From referee to game master - where the DM comes from

Somewhere in the Twin Cities, late in the 1960s, a game night comes apart at the seams.

More players have shown up than expected, almost twenty. It is meant to be a tidy wargame: a Napoleonic town, Braunstein, run by a referee who keeps things on track. The players are supposed to pass their moves on notes, from a separate room.

But that is not what happens. The players start talking to one another, in character, moving around the town. Two of them challenge each other to a duel. There is no rule for a duel. The referee, a physics student named David Wesely, makes one up on the spot.

Afterwards, Wesely is sure the evening was a failure. Too chaotic, too messy, impossible to steer. The players ask when they can do it again.

Inside that misunderstanding is the birth of the game master.

Where the referee came from

The role of referee existed long before anyone called it a game master. In the wargames of the nineteenth century there was often an impartial third party who decided outcomes, especially when something happened that the rules had not foreseen.

Wesely himself pointed to one particular book: Strategos, the American Game of War, published in 1880 by Charles Totten as a training manual for the United States Army. In it sits a referee who does more than apply rules. He invents the evening, holds hidden information, and rules on everything the rules pass over in silence.

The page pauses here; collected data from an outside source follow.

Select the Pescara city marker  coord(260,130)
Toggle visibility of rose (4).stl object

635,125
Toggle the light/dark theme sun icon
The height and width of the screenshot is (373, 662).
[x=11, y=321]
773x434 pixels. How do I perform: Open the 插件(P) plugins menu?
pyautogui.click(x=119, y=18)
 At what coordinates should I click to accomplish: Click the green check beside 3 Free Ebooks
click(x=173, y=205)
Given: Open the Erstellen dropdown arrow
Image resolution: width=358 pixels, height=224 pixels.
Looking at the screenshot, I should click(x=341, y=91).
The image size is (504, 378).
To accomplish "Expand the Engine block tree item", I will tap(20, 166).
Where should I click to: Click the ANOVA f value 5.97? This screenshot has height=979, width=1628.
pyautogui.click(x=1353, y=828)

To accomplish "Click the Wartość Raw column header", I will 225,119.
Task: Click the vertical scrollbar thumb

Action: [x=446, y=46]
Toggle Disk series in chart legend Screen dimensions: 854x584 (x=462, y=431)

That last part is the heart of it. A referee could be a rules clerk, someone who looks up what is supposed to happen. Or he could be something else: someone who answers a question no one had thought of yet.

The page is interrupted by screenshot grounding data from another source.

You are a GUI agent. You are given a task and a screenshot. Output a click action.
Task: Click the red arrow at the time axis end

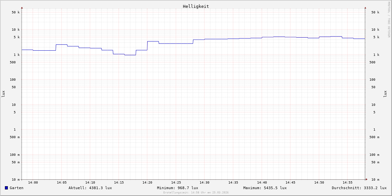click(x=367, y=179)
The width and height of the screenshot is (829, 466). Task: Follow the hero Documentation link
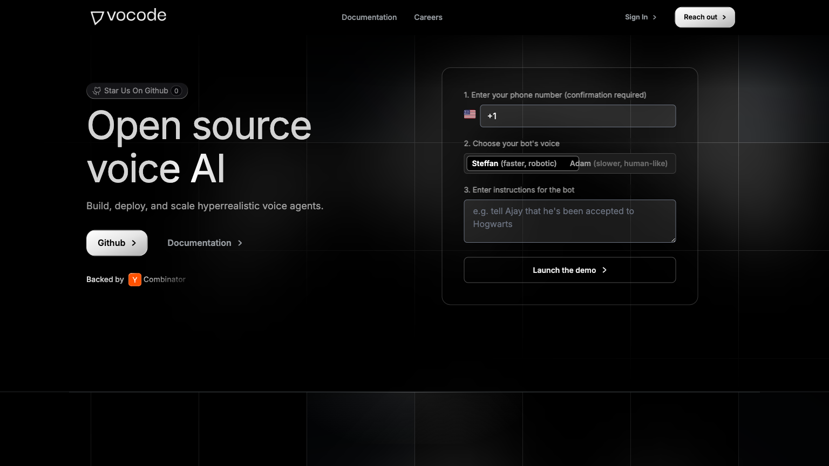(199, 243)
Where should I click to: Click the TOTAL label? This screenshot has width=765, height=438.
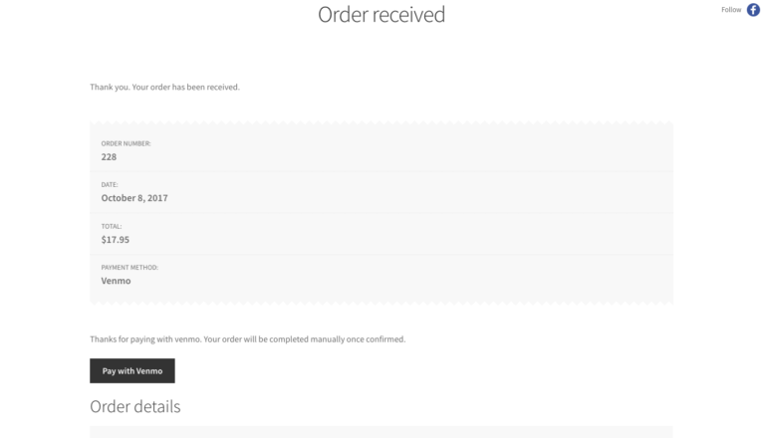pos(112,226)
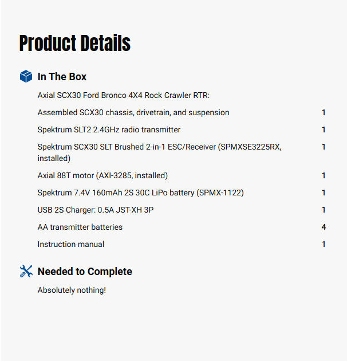The width and height of the screenshot is (347, 361).
Task: Click quantity 4 for AA transmitter batteries
Action: (x=324, y=227)
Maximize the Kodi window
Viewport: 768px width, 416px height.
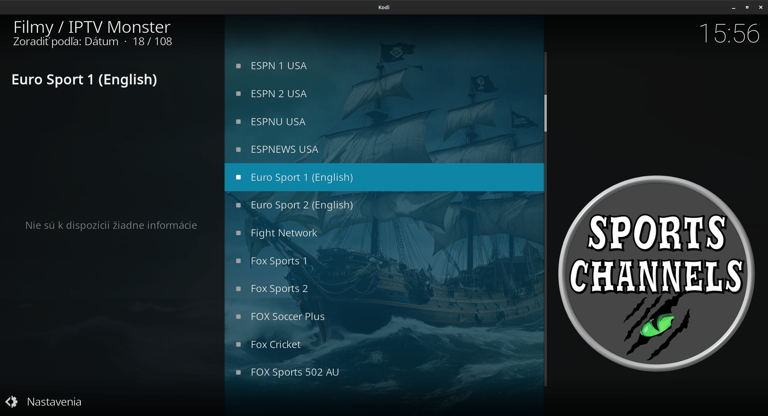[x=747, y=7]
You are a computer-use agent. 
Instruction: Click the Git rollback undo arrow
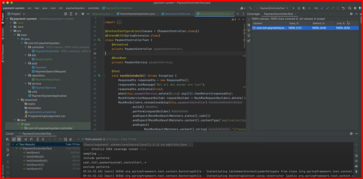coord(343,8)
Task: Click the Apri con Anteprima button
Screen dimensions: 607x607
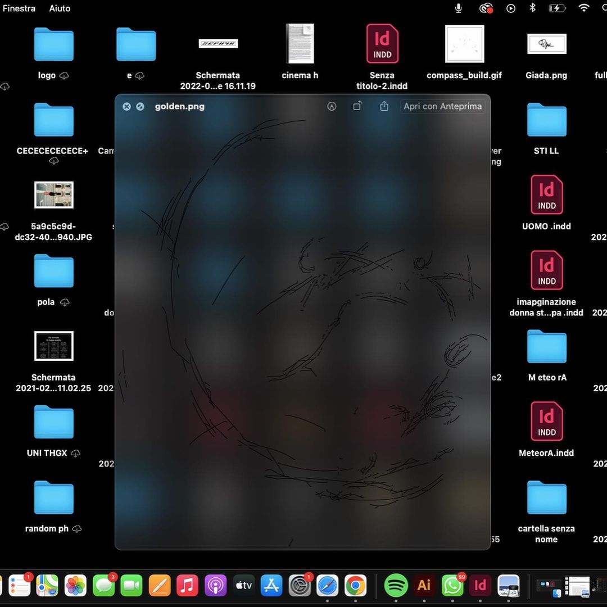Action: point(442,106)
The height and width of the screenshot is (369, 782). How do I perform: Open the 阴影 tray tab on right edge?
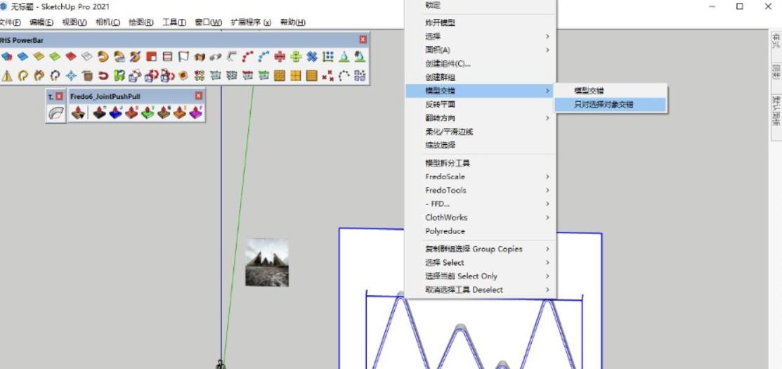[x=776, y=70]
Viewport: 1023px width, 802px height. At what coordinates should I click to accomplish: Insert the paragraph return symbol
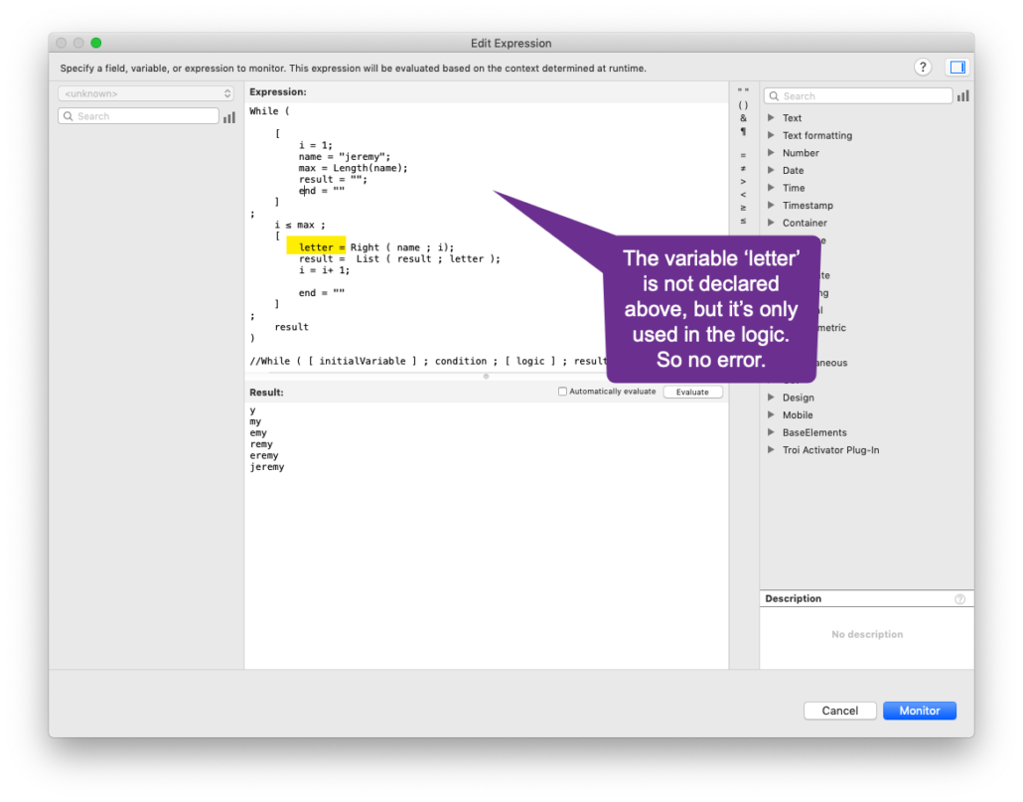point(743,129)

When those two players in Braunstein wanted their duel, Wesely, without realizing it, chose the second. He did not say no. He invented something. And with that, the referee stopped being a clerk of the rules and became the living engine of the game.

When the referee became a world

In the earlier chapter on the birth of the hobby, we already met the person sitting at that table: a young Dave Arneson, a friend of Wesely's, a member of the same wargaming club. He took the idea and rebuilt it.

Around 1971, Arneson set up a Braunstein in a fantasy world he called Blackmoor. The difference was large. In Braunstein, people often played against each other. In Blackmoor, the players were on the same side, and everything across from them - the monsters, the corridors, the world itself - lay in the hands of the referee.

That meant the person did far more than judge. He described the rooms, played the inhabitants, gave the world a voice that could talk back. Late in 1971, Arneson traveled to Lake Geneva to run it for Gary Gygax and his friends: a six-level dungeon, with a troll in magic armor. The group was hooked.

The role had outgrown its old coat, and over the years that followed it picked up many names: referee, judge, game master, and finally the name that would stick, dungeon master.

Honest about the messy parts

As with the other origin stories, the history here is messier than it was later told.

The exact year of that first Braunstein is not settled. In interviews Wesely gives dates between 1967 and 1969, and his own memory wavers. The question of who really invented the role-playing game is just as delicate as it was in chapter one: Wesely opened the door, Arneson was the first through it, Gygax turned it into a published game. Much of what we know comes from interviews, letters and fanzines, written down years later and corrected again and again.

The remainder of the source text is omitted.